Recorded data
::::::::

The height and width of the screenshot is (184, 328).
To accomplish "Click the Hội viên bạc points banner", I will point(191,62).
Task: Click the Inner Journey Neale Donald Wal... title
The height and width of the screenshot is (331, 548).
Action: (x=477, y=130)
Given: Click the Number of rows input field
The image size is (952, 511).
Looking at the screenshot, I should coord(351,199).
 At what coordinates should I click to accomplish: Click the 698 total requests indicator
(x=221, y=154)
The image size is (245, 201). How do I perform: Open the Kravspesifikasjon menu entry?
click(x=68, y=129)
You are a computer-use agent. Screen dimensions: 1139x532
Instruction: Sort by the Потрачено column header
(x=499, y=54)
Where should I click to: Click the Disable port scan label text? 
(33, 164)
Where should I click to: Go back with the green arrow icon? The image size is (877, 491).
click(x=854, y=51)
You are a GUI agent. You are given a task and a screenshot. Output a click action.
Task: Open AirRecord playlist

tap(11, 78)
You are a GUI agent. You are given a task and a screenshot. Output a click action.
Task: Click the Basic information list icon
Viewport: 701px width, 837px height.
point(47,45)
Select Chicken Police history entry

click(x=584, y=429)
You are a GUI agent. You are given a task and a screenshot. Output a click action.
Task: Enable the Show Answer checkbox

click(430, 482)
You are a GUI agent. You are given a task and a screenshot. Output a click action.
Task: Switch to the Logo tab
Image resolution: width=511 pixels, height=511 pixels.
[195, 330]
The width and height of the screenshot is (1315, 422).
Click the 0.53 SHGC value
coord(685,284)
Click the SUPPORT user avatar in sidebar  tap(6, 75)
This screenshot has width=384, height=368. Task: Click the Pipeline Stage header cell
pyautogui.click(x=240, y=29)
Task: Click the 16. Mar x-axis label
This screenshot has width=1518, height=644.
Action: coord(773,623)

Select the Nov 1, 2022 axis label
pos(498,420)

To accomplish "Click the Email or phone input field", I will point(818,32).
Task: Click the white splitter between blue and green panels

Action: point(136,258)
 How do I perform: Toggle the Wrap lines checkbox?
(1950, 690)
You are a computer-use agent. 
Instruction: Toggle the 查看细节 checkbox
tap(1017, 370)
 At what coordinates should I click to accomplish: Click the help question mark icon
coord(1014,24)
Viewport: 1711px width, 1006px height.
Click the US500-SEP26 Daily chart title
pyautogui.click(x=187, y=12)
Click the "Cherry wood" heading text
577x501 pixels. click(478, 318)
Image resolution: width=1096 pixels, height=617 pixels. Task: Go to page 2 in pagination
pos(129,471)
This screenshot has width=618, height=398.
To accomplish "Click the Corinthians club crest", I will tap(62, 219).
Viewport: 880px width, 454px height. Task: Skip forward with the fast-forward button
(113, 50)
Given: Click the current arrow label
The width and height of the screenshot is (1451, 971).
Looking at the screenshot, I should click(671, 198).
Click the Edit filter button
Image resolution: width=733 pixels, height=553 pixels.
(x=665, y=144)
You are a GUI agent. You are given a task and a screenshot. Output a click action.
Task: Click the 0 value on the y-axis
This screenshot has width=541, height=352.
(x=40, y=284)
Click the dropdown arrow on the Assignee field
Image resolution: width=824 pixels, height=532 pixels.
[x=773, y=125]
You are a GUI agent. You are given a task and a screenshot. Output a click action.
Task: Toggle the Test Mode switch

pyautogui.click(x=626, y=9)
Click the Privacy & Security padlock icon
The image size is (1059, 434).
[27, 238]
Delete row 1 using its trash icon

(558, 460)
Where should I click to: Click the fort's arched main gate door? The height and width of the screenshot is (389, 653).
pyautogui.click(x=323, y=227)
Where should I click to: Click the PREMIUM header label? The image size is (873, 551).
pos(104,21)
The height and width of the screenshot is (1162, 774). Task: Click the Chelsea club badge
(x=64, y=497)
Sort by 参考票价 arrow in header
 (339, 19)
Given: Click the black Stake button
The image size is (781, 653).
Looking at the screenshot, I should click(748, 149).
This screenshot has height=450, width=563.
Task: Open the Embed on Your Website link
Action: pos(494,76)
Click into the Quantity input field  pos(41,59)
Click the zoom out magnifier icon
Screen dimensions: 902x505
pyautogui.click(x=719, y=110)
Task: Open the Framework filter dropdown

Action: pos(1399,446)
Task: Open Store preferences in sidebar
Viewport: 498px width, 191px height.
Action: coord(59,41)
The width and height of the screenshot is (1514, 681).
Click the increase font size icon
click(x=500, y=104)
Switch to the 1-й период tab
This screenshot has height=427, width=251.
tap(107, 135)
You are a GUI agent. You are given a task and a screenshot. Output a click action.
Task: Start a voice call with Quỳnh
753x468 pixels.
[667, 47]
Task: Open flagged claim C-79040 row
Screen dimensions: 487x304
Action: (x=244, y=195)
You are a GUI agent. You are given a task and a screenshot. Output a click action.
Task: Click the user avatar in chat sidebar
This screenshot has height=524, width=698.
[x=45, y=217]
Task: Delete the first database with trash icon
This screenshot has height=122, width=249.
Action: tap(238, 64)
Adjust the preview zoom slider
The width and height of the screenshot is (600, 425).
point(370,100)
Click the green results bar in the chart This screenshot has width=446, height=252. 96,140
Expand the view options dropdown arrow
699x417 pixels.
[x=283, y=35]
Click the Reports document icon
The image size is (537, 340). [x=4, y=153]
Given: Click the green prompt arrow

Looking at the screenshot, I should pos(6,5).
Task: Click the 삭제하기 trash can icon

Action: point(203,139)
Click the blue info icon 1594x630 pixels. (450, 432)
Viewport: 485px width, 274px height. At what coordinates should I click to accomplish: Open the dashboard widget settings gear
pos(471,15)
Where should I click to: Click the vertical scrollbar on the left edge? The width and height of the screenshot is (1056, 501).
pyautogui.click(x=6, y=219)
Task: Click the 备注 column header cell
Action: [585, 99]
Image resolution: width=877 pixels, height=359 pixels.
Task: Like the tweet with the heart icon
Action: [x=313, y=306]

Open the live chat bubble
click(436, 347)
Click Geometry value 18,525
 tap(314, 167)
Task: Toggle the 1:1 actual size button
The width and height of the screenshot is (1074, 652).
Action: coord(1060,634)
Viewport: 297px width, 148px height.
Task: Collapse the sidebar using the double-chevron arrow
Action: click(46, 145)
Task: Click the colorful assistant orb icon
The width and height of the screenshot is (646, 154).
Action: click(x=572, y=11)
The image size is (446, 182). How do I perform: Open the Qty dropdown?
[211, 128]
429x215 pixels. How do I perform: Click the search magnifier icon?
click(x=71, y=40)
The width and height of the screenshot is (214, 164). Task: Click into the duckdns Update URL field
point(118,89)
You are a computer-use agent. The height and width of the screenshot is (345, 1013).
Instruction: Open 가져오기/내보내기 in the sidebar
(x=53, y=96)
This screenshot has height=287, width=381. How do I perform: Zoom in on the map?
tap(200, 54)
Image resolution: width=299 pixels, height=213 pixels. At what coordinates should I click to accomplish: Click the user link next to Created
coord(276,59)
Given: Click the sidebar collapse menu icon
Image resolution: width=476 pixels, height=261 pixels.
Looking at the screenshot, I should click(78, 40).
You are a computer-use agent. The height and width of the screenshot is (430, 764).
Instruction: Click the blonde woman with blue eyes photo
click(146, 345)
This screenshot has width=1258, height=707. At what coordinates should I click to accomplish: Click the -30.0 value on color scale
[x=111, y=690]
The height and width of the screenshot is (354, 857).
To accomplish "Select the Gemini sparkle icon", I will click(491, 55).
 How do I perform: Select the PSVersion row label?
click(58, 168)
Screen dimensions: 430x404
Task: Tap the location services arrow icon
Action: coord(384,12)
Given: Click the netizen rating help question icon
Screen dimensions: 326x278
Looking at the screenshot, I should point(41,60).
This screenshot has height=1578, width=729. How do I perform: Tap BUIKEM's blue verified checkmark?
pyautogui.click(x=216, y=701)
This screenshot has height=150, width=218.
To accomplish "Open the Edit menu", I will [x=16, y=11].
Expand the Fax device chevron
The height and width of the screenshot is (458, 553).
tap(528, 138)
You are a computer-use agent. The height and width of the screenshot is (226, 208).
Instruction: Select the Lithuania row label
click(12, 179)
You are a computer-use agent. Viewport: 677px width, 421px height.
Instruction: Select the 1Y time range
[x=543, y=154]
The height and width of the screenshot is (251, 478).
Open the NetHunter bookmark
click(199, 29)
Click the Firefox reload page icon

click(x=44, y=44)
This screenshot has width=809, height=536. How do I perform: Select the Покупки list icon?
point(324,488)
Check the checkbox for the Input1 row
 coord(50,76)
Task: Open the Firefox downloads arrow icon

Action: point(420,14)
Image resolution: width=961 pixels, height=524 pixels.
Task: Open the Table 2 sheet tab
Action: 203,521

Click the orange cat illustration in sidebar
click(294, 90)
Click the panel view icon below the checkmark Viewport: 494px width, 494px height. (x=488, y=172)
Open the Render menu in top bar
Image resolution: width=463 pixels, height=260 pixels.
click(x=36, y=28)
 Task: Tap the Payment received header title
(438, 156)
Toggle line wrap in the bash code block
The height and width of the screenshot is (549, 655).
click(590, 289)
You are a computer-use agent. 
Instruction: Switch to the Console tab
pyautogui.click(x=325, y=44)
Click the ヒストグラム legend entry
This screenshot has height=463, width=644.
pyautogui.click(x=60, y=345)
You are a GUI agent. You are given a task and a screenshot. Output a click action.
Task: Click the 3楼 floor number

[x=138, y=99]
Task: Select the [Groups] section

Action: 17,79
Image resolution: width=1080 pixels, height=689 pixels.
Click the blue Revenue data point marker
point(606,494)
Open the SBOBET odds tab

::::::::

◆ **Work required**: Going back over the entries above, copy word for word every line from the one that has "Where should I click to: Go" on through the one that has "The width and height of the screenshot is (1315, 422).".

◆ **Response to this task**:
Where should I click to: Go back with the green arrow icon? The image size is (877, 491).
click(x=854, y=51)
You are a GUI agent. You are given a task and a screenshot. Output a click action.
Task: Open AirRecord playlist

tap(11, 78)
You are a GUI agent. You are given a task and a screenshot. Output a click action.
Task: Click the Basic information list icon
Viewport: 701px width, 837px height.
point(47,45)
Select Chicken Police history entry

click(x=584, y=429)
You are a GUI agent. You are given a task and a screenshot. Output a click action.
Task: Enable the Show Answer checkbox

click(430, 482)
You are a GUI agent. You are given a task and a screenshot. Output a click action.
Task: Switch to the Logo tab
Image resolution: width=511 pixels, height=511 pixels.
[195, 330]
The width and height of the screenshot is (1315, 422).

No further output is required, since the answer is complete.